Mr. McP's timing, interviewing me about my job for a DARE project, a few minutes after I got home from a frustrating day at work, could have been better. You are familiar with DARE, no? The bullshit, proven-ineffective-by-research-so-why-are-we-still-teaching-it-in-the-schools anti-drug education program?
Here's how the interview went:

Mr. McP: What do you do at your job?
Me: I push narcotics.

I made sure he spelled "narcotics" correctly.  The DARE people can bit me. And it's true, I do push narcotics, push as in IV push.

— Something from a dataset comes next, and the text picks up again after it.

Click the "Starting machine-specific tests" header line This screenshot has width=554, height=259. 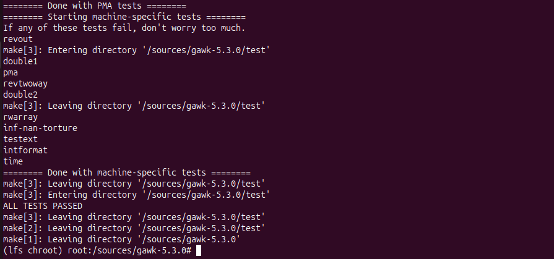(124, 17)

Why does everybody--everybody--wear a North Face jacket? Am I missing something? To me, they are dull and devoid of style. I want no part of them. Do they offer super-warmth? Superpowers? Even the homeless woman in front of me in line at the post office today was wearing a North Face jacket.

I know I am being offensive, but just indulge me today.


  1. UVA students only shop at Nordstrom and Nordies sells The North Face, not Columbia or Patagonia. ;)

    This may help your mood:

  2. You can only be a true North Face lover if you own one jacket in each color, the better to coordinate with your pedicure and those stupid J crew ribbon flip flops.

  3. We all wear Lands' End, not North Face, here in my house.

    My girl didn't bring home the DARE project, for which I am relieved.

  4. I have never owned a North Face jacket. Do I get brownie points for that?

    Offensiveness is an occasionally necessary indulgence. For sanity's sake.

  5. No. You are just really funny in a cynical way. Our district doesn't do DARE. NOT complaining.